An electron in a cathode-ray tube is traveling horizontally at 2.10 x 109 cm/s when deflection plates give it an upward acceleration of 6.39 x 1017 cm/s2
How long does it take for the electron to travel 6.20 m?
What is the vertical displacement?
I got the time to be 2.95*10^-9, but I don't understand how to get the vertical displacement.
use this formula...y = 1/2 at^2
Solution please
To find the time it takes for the electron to travel 6.20 m, we can use the equation of motion:
s = ut + (1/2)at^2
Where:
s = displacement (6.20 m)
u = initial velocity (2.10 x 10^9 cm/s converted to m/s)
a = acceleration (6.39 x 10^17 cm/s^2 converted to m/s^2)
t = time
Rearranging the equation:
t^2 + (2u/a)t - (2s/a) = 0
Applying the quadratic formula:
t = (-b ± √(b^2 - 4ac)) / 2a
Substituting the values:
t = [-(2u/a) ± √((2u/a)^2 - 4*(-2s/a))] / (2*(-2s/a))
Simplifying:
t = [-(2u/a) ± √((2u/a)^2 + 8s/a)] / (2*(-2s/a))
t = (u/a) ± √((u/a)^2 + 4s/a)
t = (2.10 x 10^9 cm/s converted to m/s) / (6.39 x 10^17 cm/s^2 converted to m/s^2) ± √(((2.10 x 10^9 cm/s converted to m/s) / (6.39 x 10^17 cm/s^2 converted to m/s^2))^2 + 4(6.20 m) / (6.39 x 10^17 cm/s^2 converted to m/s^2)
Evaluating the above expression will give us the time it takes for the electron to travel 6.20 m.
To find the vertical displacement, we can use the equation of motion in the vertical direction:
s = ut + (1/2)at^2
Where:
s = vertical displacement
u = initial velocity in the vertical direction (0 since the electron starts horizontally)

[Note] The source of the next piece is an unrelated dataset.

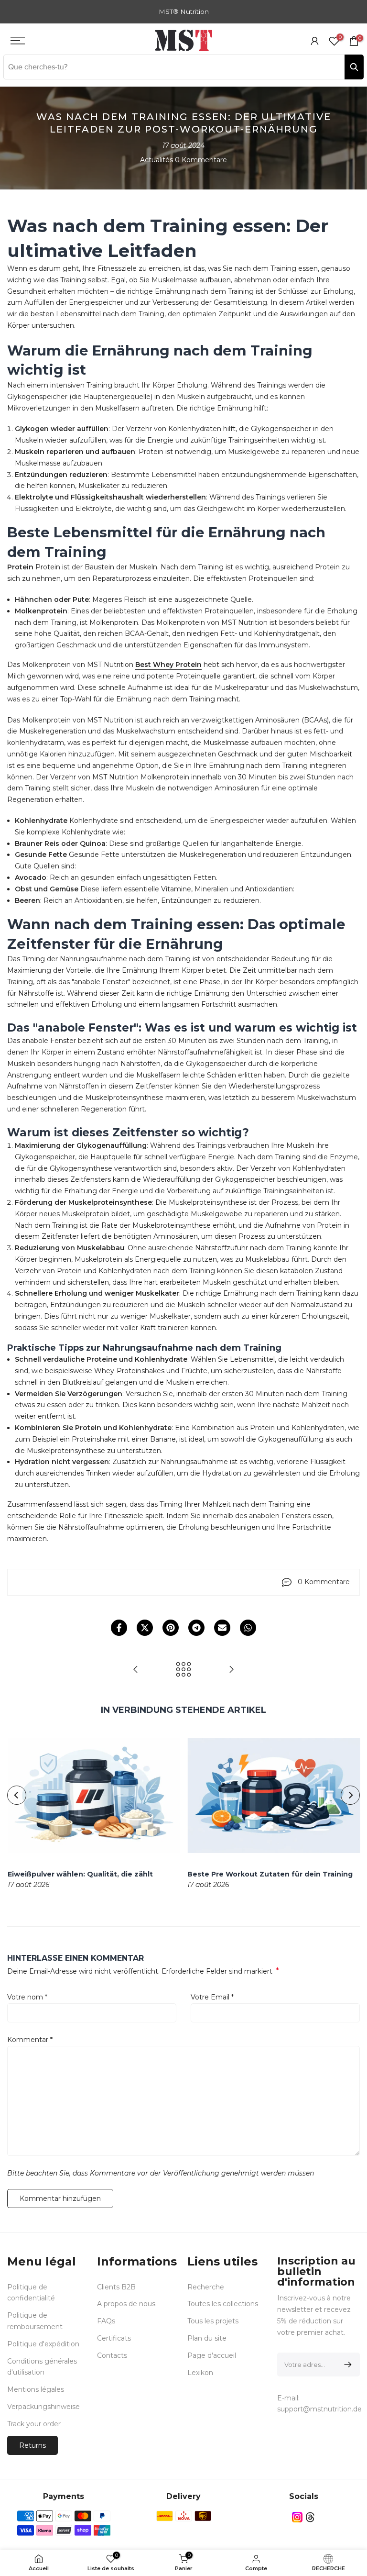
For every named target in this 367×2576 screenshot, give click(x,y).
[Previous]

a = acceleration in the vertical direction (the upward acceleration given by the deflection plate)
t = time calculated above
Substituting the values and solving the equation will give us the vertical displacement.
To find the time it takes for the electron to travel a distance of 6.20 m, you can use the formula:
distance = (initial velocity * time) + (0.5 * acceleration * time^2)
Given:
Initial velocity (u) = 2.10 x 10^9 cm/s (given as horizontal velocity)
Acceleration (a) = 6.39 x 10^17 cm/s^2 (given as upward acceleration)
Distance (s) = 6.20 m = 620 cm (convert m to cm)
Rearranging the formula, we get:
(time^2) * (0.5 * a) + (u * time) - s = 0
This is a quadratic equation in terms of time. We can solve it using the quadratic formula:
time = (-b ± √(b^2 - 4ac)) / (2a)
where a = 0.5 * a, b = u, and c = -s
Plugging in the given values, we have:
a = 0.5 * 6.39 x 10^17 = 3.20 x 10^17
b = 2.10 x 10^9
c = -620
Substituting these values into the quadratic formula, we get:
time = (-2.10 x 10^9 ± √((2.10 x 10^9)^2 - 4 * (0.5 * 3.20 x 10^17) * (-620))) / (2 * (0.5 * 3.20 x 10^17))
Simplifying the equation further, we get:
time = (-2.10 x 10^9 ± √(4.41 x 10^18 - 3.20 x 10^17 * (-620))) / (3.20 x 10^17)
time = (-2.10 x 10^9 ± √(4.41 x 10^18 + 1.984 x 10^20)) / (3.20 x 10^17)
time = (-2.10 x 10^9 ± √(2.4284 x 10^20)) / (3.20 x 10^17)
Since the electron is traveling horizontally, we will take the positive root. Taking the square root and simplifying, we get:
time = (-2.10 x 10^9 + 4.928 x 10^10) / (3.20 x 10^17)
time = 2.905 x 10^-9 seconds (approx.)
So, the time it takes for the electron to travel a distance of 6.20 m is approximately 2.905 x 10^-9 seconds.
Now, let's calculate the vertical displacement of the electron.
Vertical displacement = (1/2) * acceleration * time^2
Substituting the values we know:
Vertical displacement = (0.5 * 6.39 x 10^17) * (2.905 x 10^-9)^2
Vertical displacement = (3.195 x 10^17) * (8.433 x 10^-18)
Vertical displacement = 2.688 x 10^-1 cm
Therefore, the vertical displacement of the electron is approximately 0.2688 cm.